* [Source extract]:
::::::::::
This Guidance helps you design and implement security policies and controls across different levels of the networking stack to protect your resources from external or internal threats. Protecting your resources in this way helps you ensure their confidentiality, availability, integrity, and usability. This Guidance also demonstrates how to prevent, detect, and block anomalous network traffic based on monitoring of ingress or egress and lateral data movement.

Please note: [Disclaimer]

Architecture Diagram

[text]

Download the architecture diagram PDF 

Additional Considerations

  • Building secure networks in the cloud is fundamentally different from building them in a private, on-premises environment. With secure networks in the cloud, the cloud provider handles certain tasks on your behalf, such as the management and governance of physical devices, their environment, or the security controls that surround them. You build and secure your network within a virtual environment and use identity and access controls that may span multiple workload boundaries to administer and secure access to your network.
::::::::::
* [Stored records]:

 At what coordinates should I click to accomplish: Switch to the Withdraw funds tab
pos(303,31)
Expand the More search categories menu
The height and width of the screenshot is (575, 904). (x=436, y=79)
::::::::::
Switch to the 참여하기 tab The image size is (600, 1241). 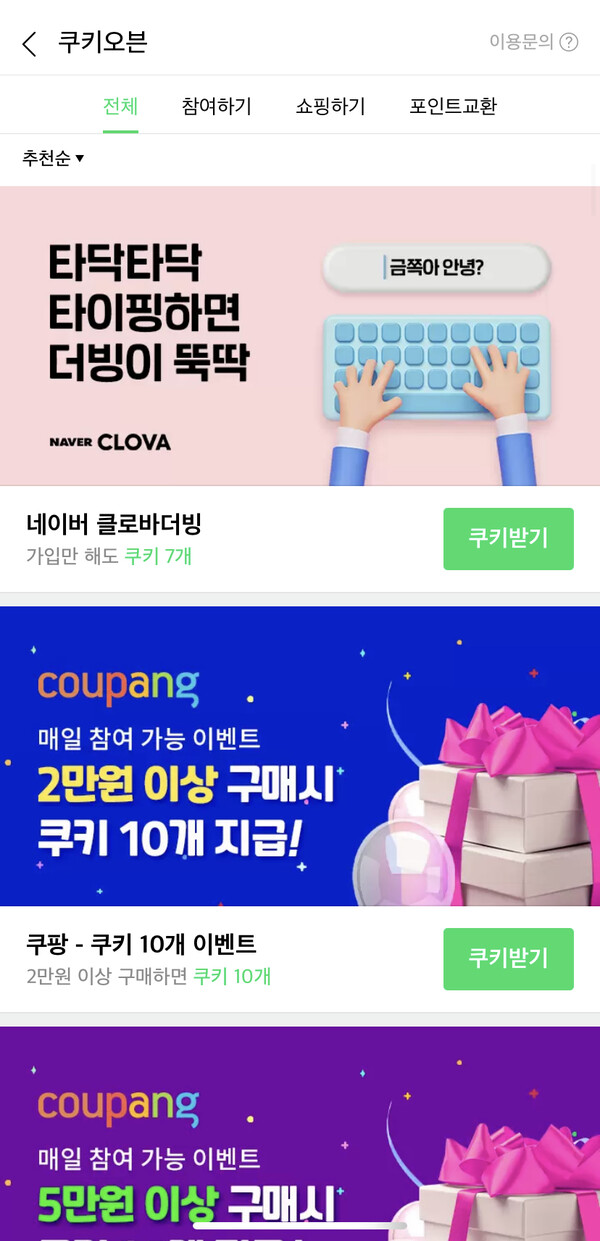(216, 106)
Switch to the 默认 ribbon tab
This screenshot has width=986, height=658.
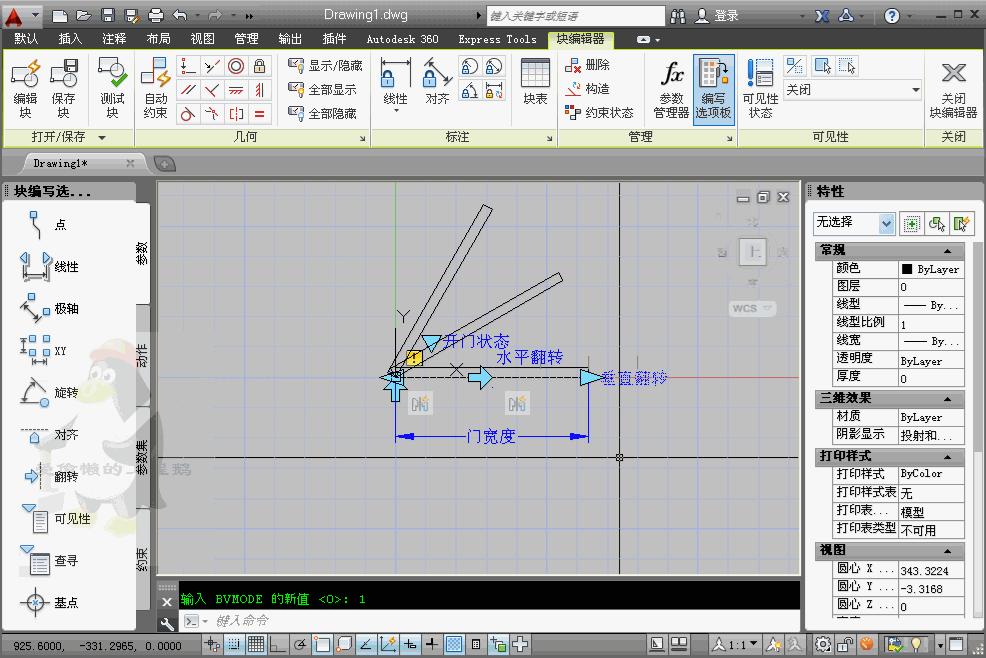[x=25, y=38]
::::::::::
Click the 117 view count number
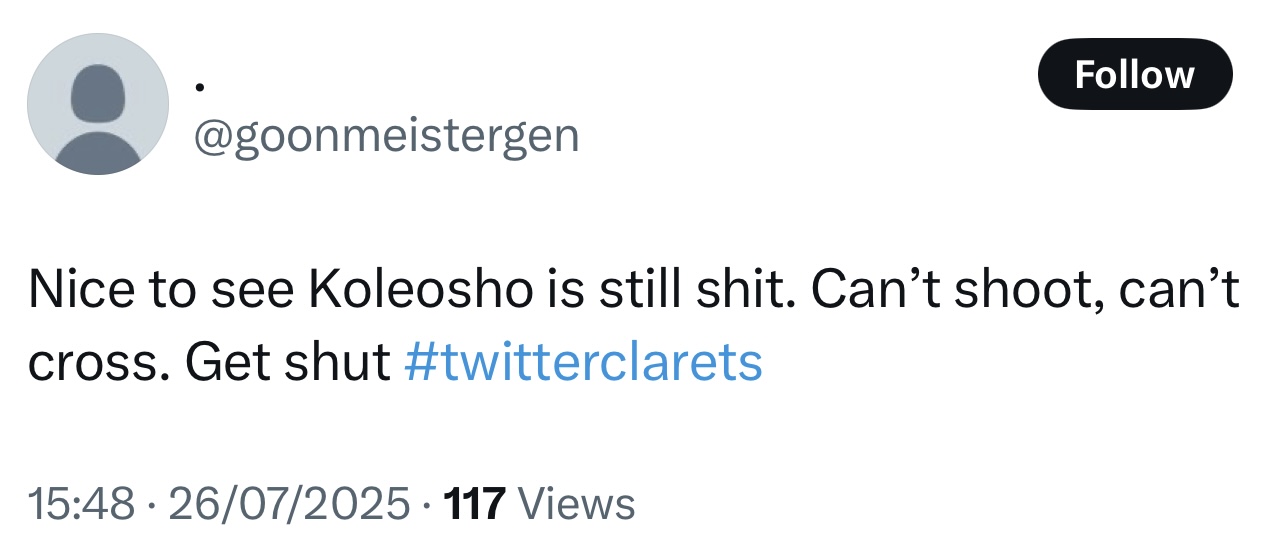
::::::::::
* [Requirements]:
a: Translate this sentence from the network security guidance into Spanish: "Protecting your resources in this way helps you ensure their confidentiality, availability, integrity, and usability."
b: Repeat the passage of the network security guidance that begins at the words "Please note: [Disclaimer]" and stops after "to your network.".
The items come from a separate source, not from the network security guidance.

* [Replies]:
a: Proteger sus recursos de esta manera le ayuda a garantizar su confidencialidad, disponibilidad, integridad y usabilidad.

b:
Please note: [Disclaimer]

Architecture Diagram

[text]

Download the architecture diagram PDF 

Additional Considerations

  • Building secure networks in the cloud is fundamentally different from building them in a private, on-premises environment. With secure networks in the cloud, the cloud provider handles certain tasks on your behalf, such as the management and governance of physical devices, their environment, or the security controls that surround them. You build and secure your network within a virtual environment and use identity and access controls that may span multiple workload boundaries to administer and secure access to your network.